The French propensity for countdowns extended to the start of the European Cup soccer tournament taking place in France this year. As we watched the pre-game show for the Opening Game between France and Romania Friday night, the number of minutes until the game began was counting down on the screen. The event was so highly anticipated a helicopter followed the French team bus to the stadium in Paris. President Hollande didn't greet the team, but he was in the stands.
Our TV watching also extended to a four-hour tribute Saturday night to the French rock-and-roll icon, Johnny Hallyday, a man who has been cranking out hits since 1960. Half of the program was his huge concert in Paris last year.

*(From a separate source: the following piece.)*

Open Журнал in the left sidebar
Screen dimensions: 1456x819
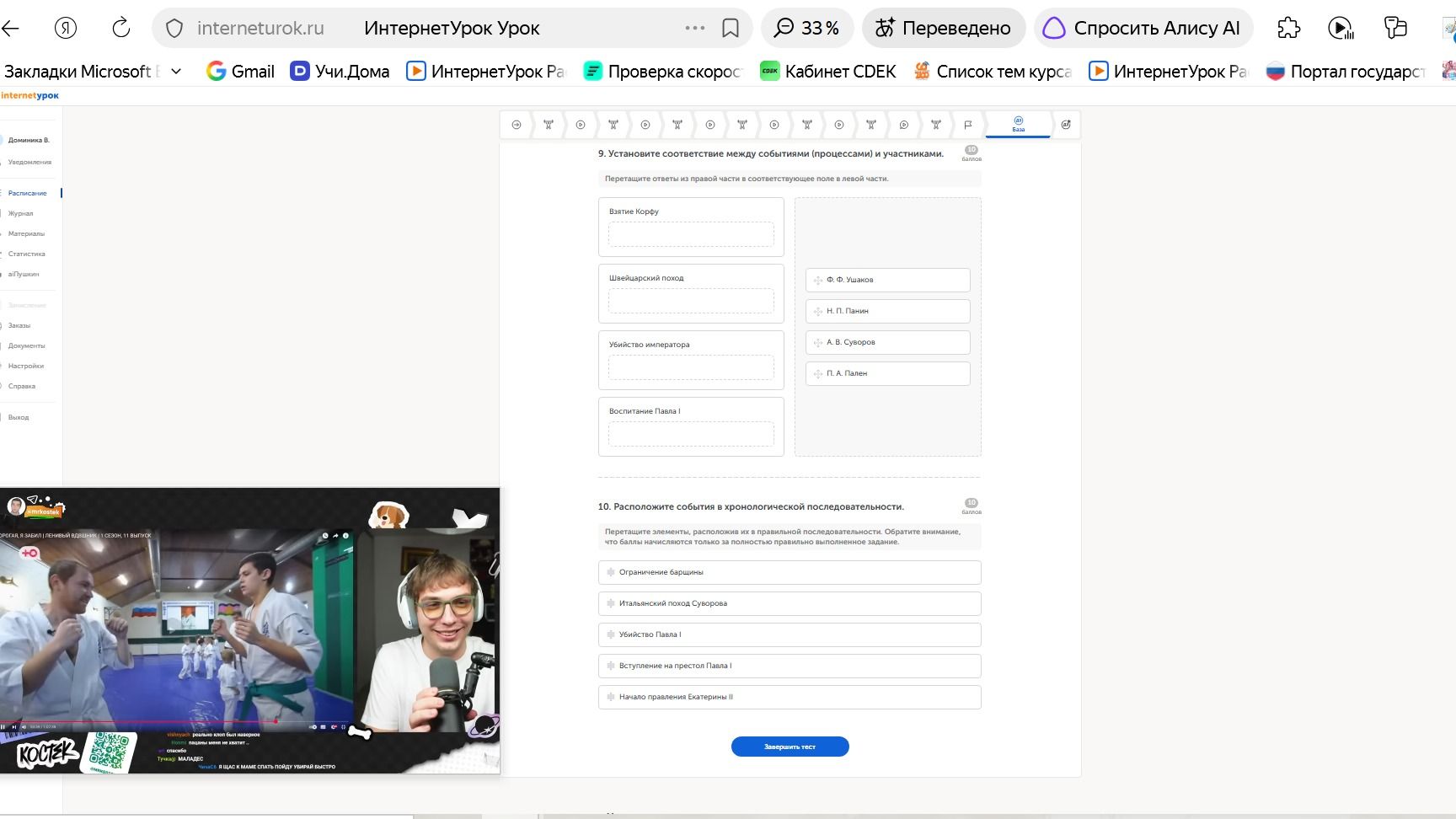(21, 213)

It was preceded by a new documentary on his career called "The Invincible." Former president Sarkozy was among those interviewed. He began his career as an Elvis figure and evolved into a Sinatra. He is so revered he will be given a state funeral when that time comes.
Initially our Saturday night plans were to attend a Hallyday-impersonator concert. It was a fund-raiser for a local soccer team. But Yvon learned that it wasn't clear when the simger would take the stage or how long he would sing. The twenty-euro ticket included food, but not drink. Yvon feared the concert could be delayed until very late so people would buy lots of drinks. It was a long drive to the event, so with the real thing on television, we opted for that. Although attending such a gathering would have been as quintessential a French experience as hanging out at a pétanque club, the television offerings were a full immersion into the Hallyday phenomenon. The documentaries were exceptional enough I was sorry Cannes hadn't debuted them. They would have been extra-sensational on a big screen.
Time with Yvon isn't complete without a bike ride, as it was the bike that brought us together when we both happened to be visiting the Notre Dame des Cyclists bicycle chapel north of Pau when we were both on tours around the county twelve years ago. This year's ride was fifteen miles to a stork preserve in a small village that had erected a set of platforms for them to nest upon near a river.
It was also near a small restaurant that had an exceptional lunch special. Doris was happy to join us. She is an accomplished cook who wins cooking competitions. It was Friday. The French still make fish a Friday meal, so the day's special was salmon. We all chose frites rather than rice. Besides the frites on our plates we were also given a large bowl. The chocolate cake could have come from the king's cook. While we ate a van load of Polish workers stopped in and were immediately served, evidently their daily ritual. Afterwards, we had just enough time to make it to pétanque.
Besides soccer one night and Johnny Hallyday another, we also attended a presentation on travel at a cultural center half a mile from Yvon's apartment. It was the last of the season's monthly programs. It was two hours of five to ten minute videos on travel all over the world, including Chicago and all its skyscrapers. It also explained the four stars on the Chicago flag and all the rocks in the Tribune Tower and Mrs. O'Leary's cow. It was another fine evening and epitomized my always satisfying time with Yvon.
Now it's four hundred miles across the center of France to Tours and a visit with Florence and Rachid. There will be no Ville Ètapes to visit or particular sites, but I know there will be plenty to see between the rain drops which are forecast for the next several days after a two day break.